I think one of the early non-developer tasks should be conducting some user research on the relative priority of multiplayer, and what types of multiplayer (PBEM? hotseat? simultaneous turns?). I don't want to box us into a corner where we can't support any of those modes, but simultaneous turns in particular could result in a lot of extra thought and time spent, and since we already have a large task, if only 10% of the audience plans to use that feature, I wouldn't want to increase the time spent by 50% upfront to support it. It would make more sense to spend 10% so we don't box ourselves in on future support, and spend that additional 50% later if we get across the finish line on the main game, even if that means more overall effort to get SP + MP.

(But I'm also looking at it from the perspective of someone who has played 98% single player... albeit I probably would have played somewhat more MP if the Civ III MP code were better)
 
But if the player disables unit selection, the Godot UI would simply not call the engine to select the next unit; the preference could remain in the UI.
I was imagining the engine would be in control of when units get auto-selected, for example by sending an event to the UI when the selected unit runs out of moves. But that just makes it even stranger that the UI is in control of when units get auto-selected but not which unit gets selected even though it has access to the entire game state. Anyway I'll stop harping on about this.
(But I'm also looking at it from the perspective of someone who has played 98% single player... albeit I probably would have played somewhat more MP if the Civ III MP code were better)
Same, I never got deep into Civ 3 MP and the last time I played was something like 15 years ago. Multiplayer is such a large part of the remaining Civ 3 community that it would be a shame if we didn't support it, but you're right it's only worth so much effort. I believe if we plan accordingly it's totally doable.
 
As for unit selection, I'm not sure that has any meaning for the game engine. I don't really expect the engine to ask, "what do you want to do with this unit in particular right now?" for every unit the player owns. An AI can loop over the units itself and then command them by ID. Instead I imagine the engine handing an AI or the human UI a game state in which all the units and such can be listed and given orders.

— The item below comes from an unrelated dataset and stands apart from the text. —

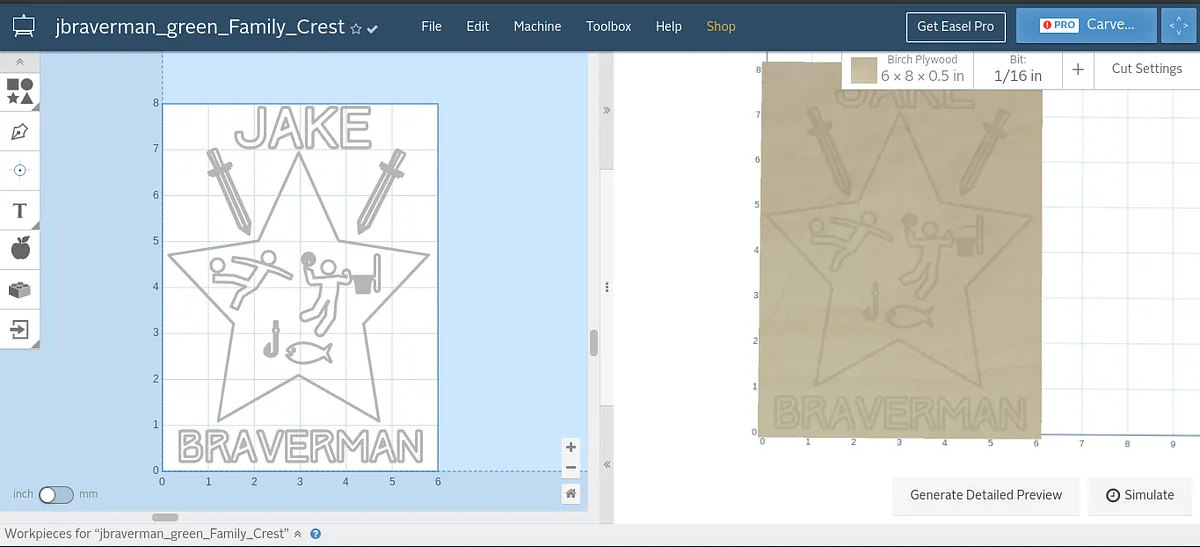Collapse the left tool sidebar chevron
The height and width of the screenshot is (547, 1200).
[20, 62]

On the other hand, some UI preferences will need to go in the SAV file which means going through the game engine. Civ3 seems to remember your unit turn order, so it must be in the SAV file. (Huh, hadn't thought about that before...not sure where to go looking for that...ok I have some ideas on that now.) But my first thought for implementing that would just be to have a "UI settings" JSON object that the UI and engine pass back and forth just so the engine can stuff it in the SAV.
 
Removed some cruft as discussed somewhere around here. Also renamed the directory and filenames from Legacy to Civ3 but did not change the code as it's a small bother and I think it's going to be heavily revamped shortly. There is now a jim-cruft tag to the last commit before it was deleted for later reference.

I also took out the skiing (?) warrior as I think everyone has had a chance to see it, and it doesn't need to be there, but the hack temp code was at the end of the _Ready() function of Game.cs and surrounded by "hack" comments if you were using it for something.
 
Oh look, an actual Aztec task: We have a web page now: https://c7-game.github.io/

Repo is at https://github.com/C7-Game/c7-game.github.io . Pushing to main should trigger the page to rebuild, but it may take a while.

The linked title at the top confused me at first, but I'm pretty sure that's just the theme header. If we hate that, I think changing layout from page to none will get rid of that, but I think it's possible to change the site title from c7-game.github.io and thus that big link at the top. Another layout type is post. I've used Jekyll a lot on my own, but I haven't done more than poke at GH Pages before. It's Jekyll behind the scenes, but I'm used to *being* behind the scenes, so I'm not totally sure what to expect.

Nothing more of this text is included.